## EXERCISE AIM
Copy every line of the items below exactly, leaving the pictures out.

(Entries showing where items appear)
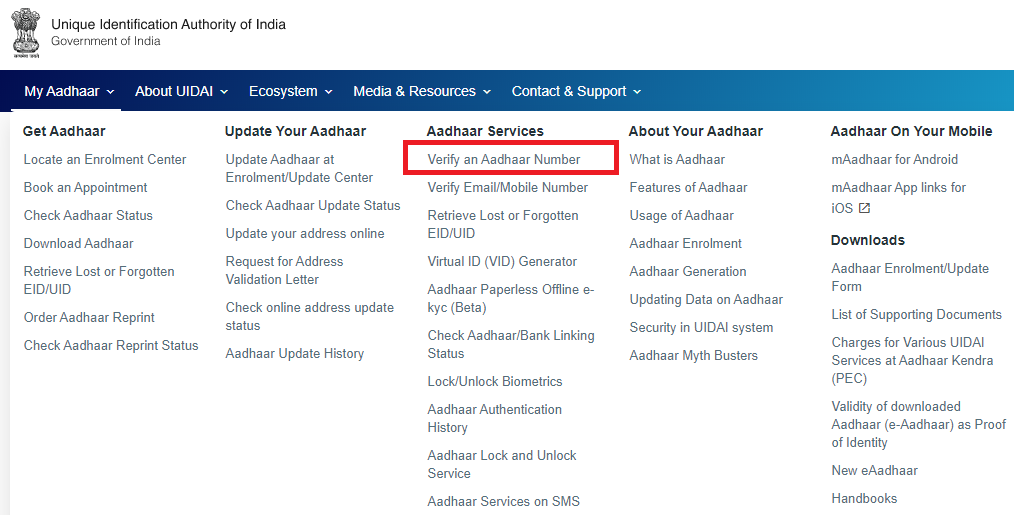Open Contact & Support menu
The width and height of the screenshot is (1014, 522).
[x=576, y=91]
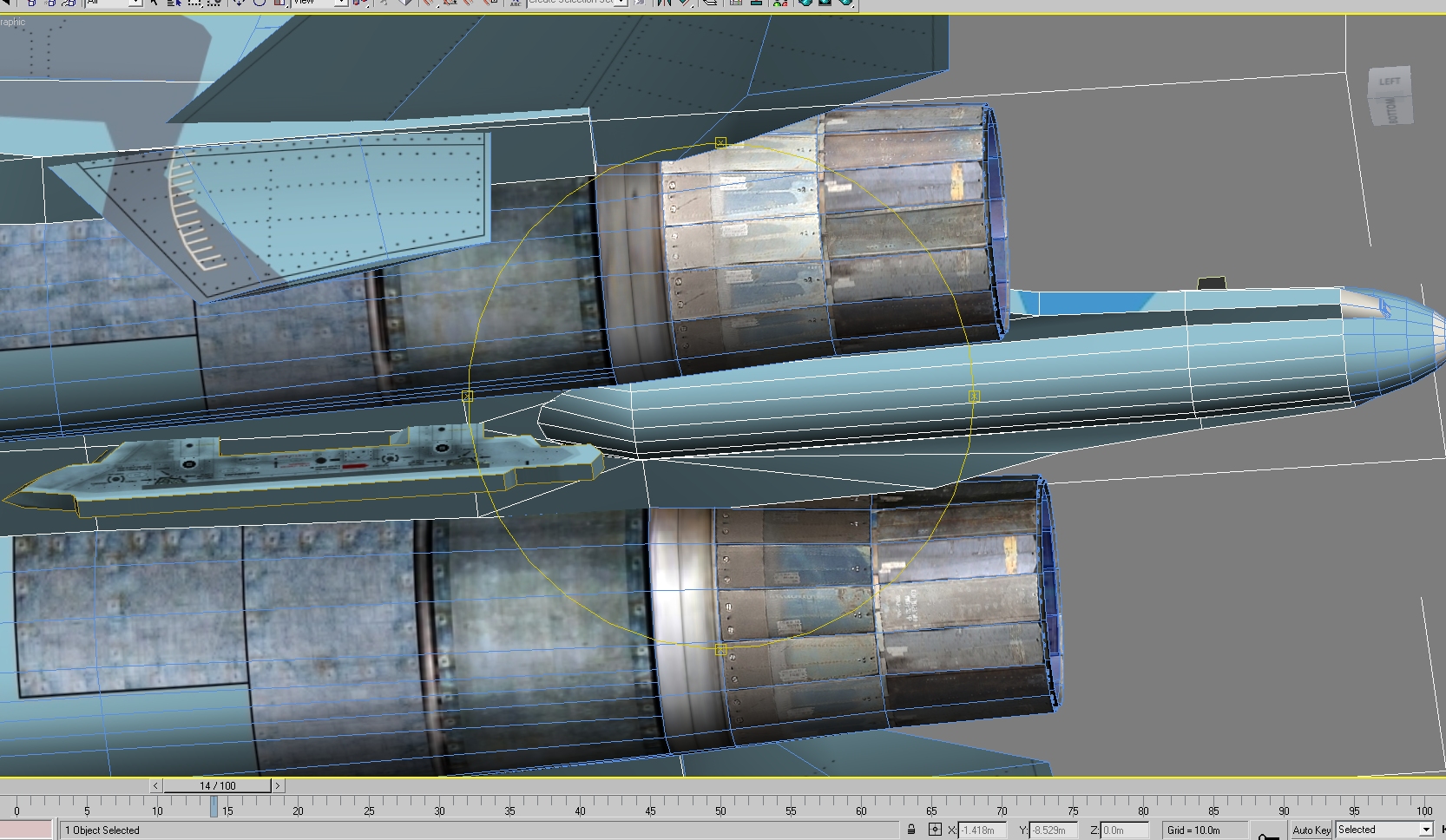Viewport: 1446px width, 840px height.
Task: Click the X coordinate field
Action: pos(983,830)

## IN RESPONSE
Open Contact & Support menu
The width and height of the screenshot is (1014, 522).
[x=576, y=91]
Viewport: 1446px width, 840px height.
Task: Click the X coordinate field
Action: pos(983,830)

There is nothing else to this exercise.